The UNIX kernel uses a three-table data structure to manage open files. This apparently complicated structure is actually very flexible and elegant, and allows open files to be shared among processes in a simple way.
Figure 6. Kernel data structures for open files.
With reference to Figure 6 we can see each process entry in the process table contains a table of open file descriptors. The file descriptors index the entries in this table, and each entry contains a pointer to an entry in a table that the kernel mantains for all open files. Each entry in this open files table contains the file status flags (read, write, append, etc.), the current file offset, and a pointer to the entry for this file in the so-called v-node table. This table (or part of it) is stored on the physical device; we won't concern with it for now: you can't think of its entries as the "real'' file contents on a disk, with associated informations like file location on disk, size, name, owner, etc..
Now, what if two processes want to independently open the same physical file, i.e. with each process mantaining its own access mode (read, write or append) and file offset as well? Easy: move the lower right arrow to point at the upper right box, and you get the situation depicted in Figure 7: here the open file table has two independent entries for the same file, each associated to one of the processes.

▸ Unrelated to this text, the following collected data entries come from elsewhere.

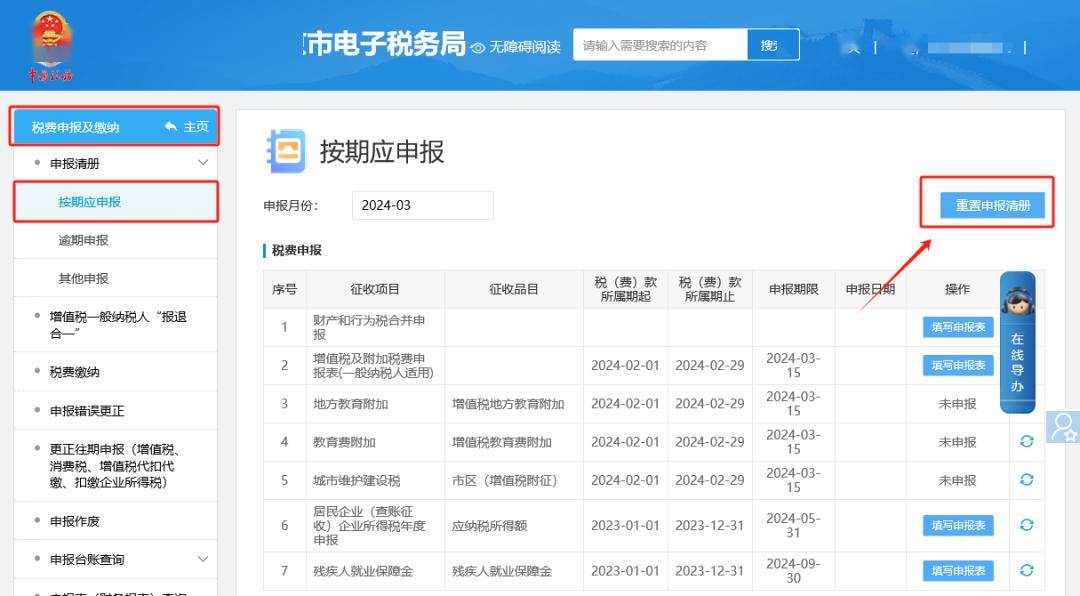Refresh the 教育费附加 row
The width and height of the screenshot is (1080, 596).
click(x=1026, y=442)
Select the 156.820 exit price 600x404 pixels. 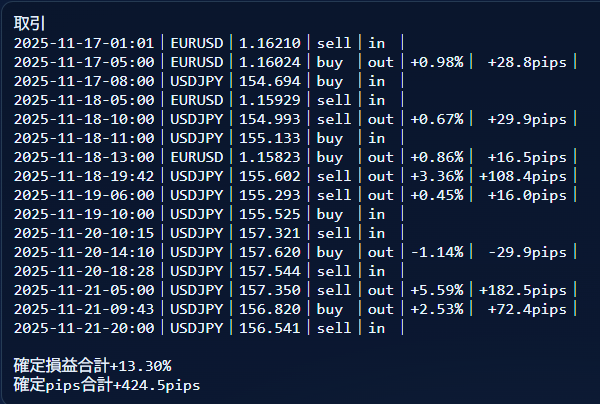[270, 309]
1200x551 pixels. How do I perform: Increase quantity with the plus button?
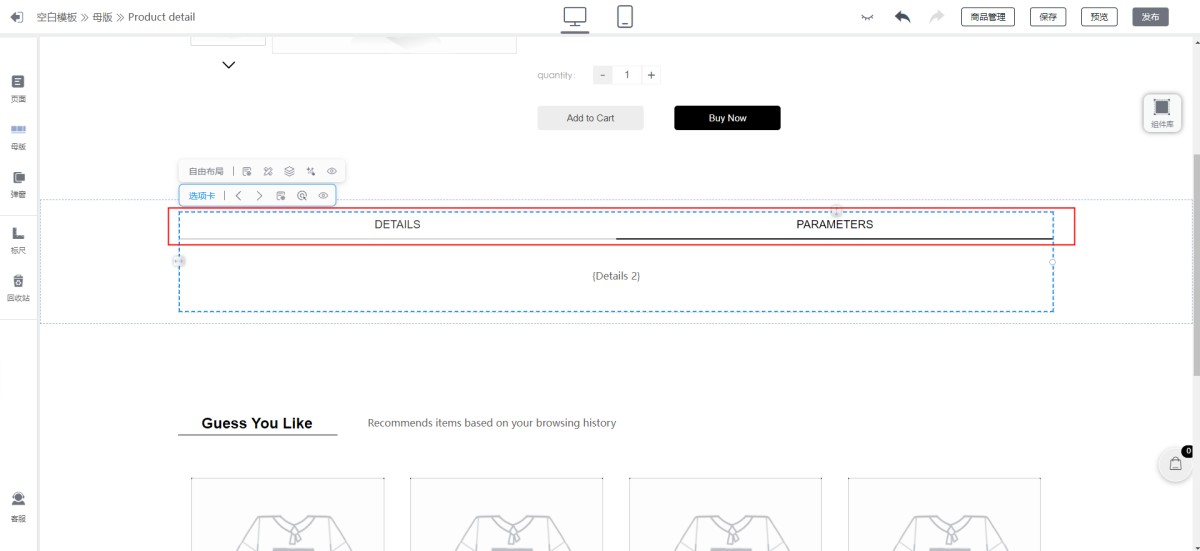click(651, 75)
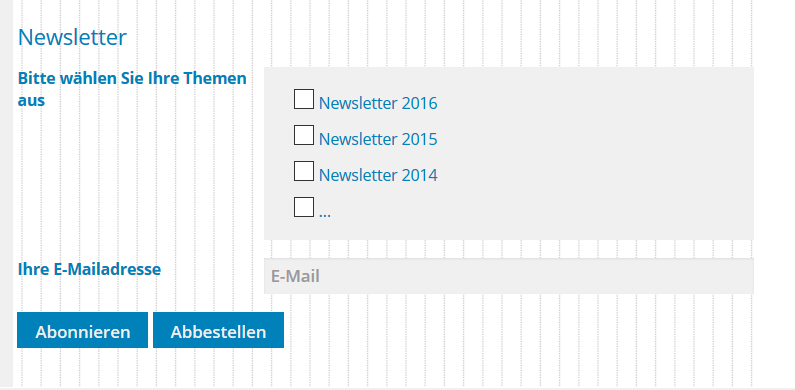Click the "Bitte wählen Sie Ihre Themen aus" label
The height and width of the screenshot is (390, 795).
click(132, 89)
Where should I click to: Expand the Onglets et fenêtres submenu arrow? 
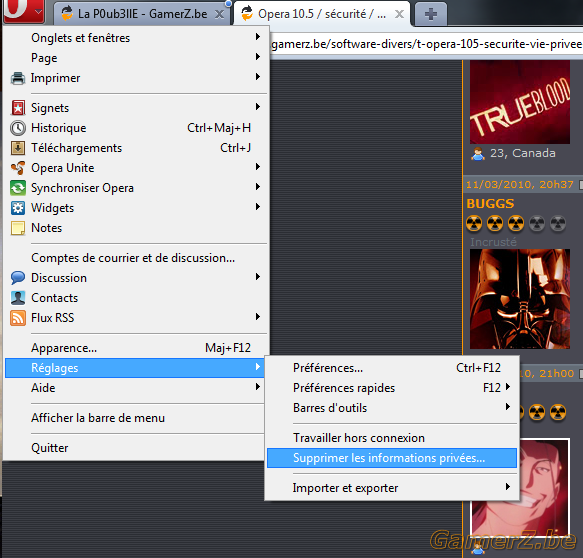[258, 37]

Figure 7. Two independent processes with the same file open.
Now, what happens with this arrangement when I/O operatins are performed?
After each write() is complete, the offset in the file table entry is incremented by the number of bytes written. If this causes the file size to increase, this information is udated in the v-node table entry.
If a file is opened O_APPEND, a flag is set in the file descriptor table entry. Each time a write() is performed, the offset in the file table entry for this file is first set to current filke size. This forces the data to be appended at the end of the file.
The lseek() only reads/modifies the offset in the file table entry: no I/O takes place.
Every read() is performed at the current offset.
Now it's easy to see that this scenario, though useful, is the source of various types of troubles collectively referred to as race conditions, that are exactly due to the possibility of concurrent access at the same file by different processes.
Consider, for example, the following situation. Both processes in fig. 7 have opened file ``bozo'' in O_WRONLY mode; process #13 decides to append some data at the end, so it first moves at the end using lseek(), and ... rigth before it can write() it's suspended, and process #22 sneaks in, and wants to do same thing. So it moves at the end too, then writes and goes off. Now the real end of the file has moved. Process #13 wakes up and resumes writing at what it thinks is still the end, actually erasing away #22's data.
Again, as with the race condition that we previously observed with creat(), the problem is in the use of two system calls and in the possibility of concurrent access between them. The solution relies using one call, and making atomic, i.e. indivisible with respect to process switch, the operation of appending. This is the reason for having the O_APPEND mode for open(). If this mode is set, every append operation is guaranteed by the system to be atomic.
Now what if we need to have in one process two file descriptors opened for the same file. Easy again: go back to Figure 6 and move the lower left arrow to the center up box, and you get the situation depicted in Figure 8.
Figure 8. Duplication of file descriptors.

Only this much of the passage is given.